Goal of the exercise: When you copy the data, keep every line exactly as written and skip the pictures.
The data Block Start
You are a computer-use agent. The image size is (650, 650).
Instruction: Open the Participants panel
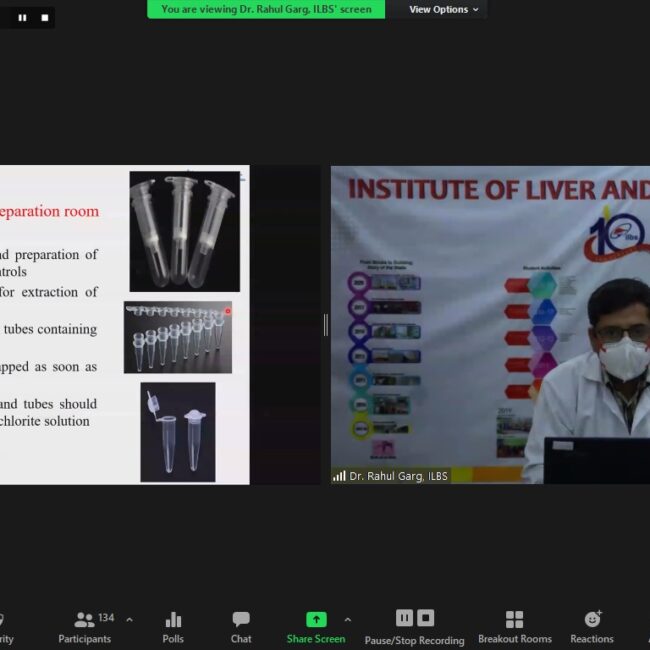[85, 627]
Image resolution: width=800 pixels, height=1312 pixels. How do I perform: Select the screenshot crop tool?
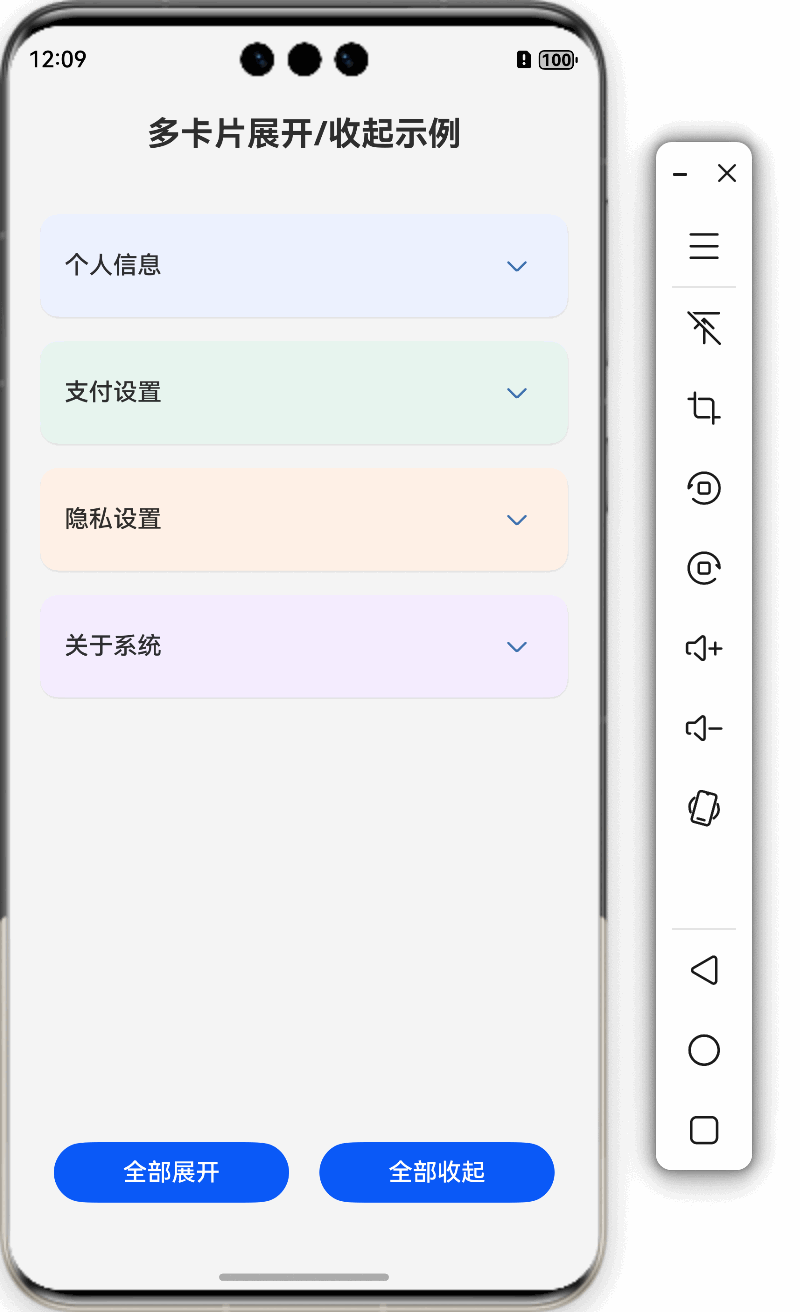(x=703, y=408)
The data Block End
Answer below:
You are a computer-use agent. The image size is (650, 650).
Instruction: Open the Participants panel
[85, 627]
Image resolution: width=800 pixels, height=1312 pixels. How do I perform: Select the screenshot crop tool?
(x=703, y=408)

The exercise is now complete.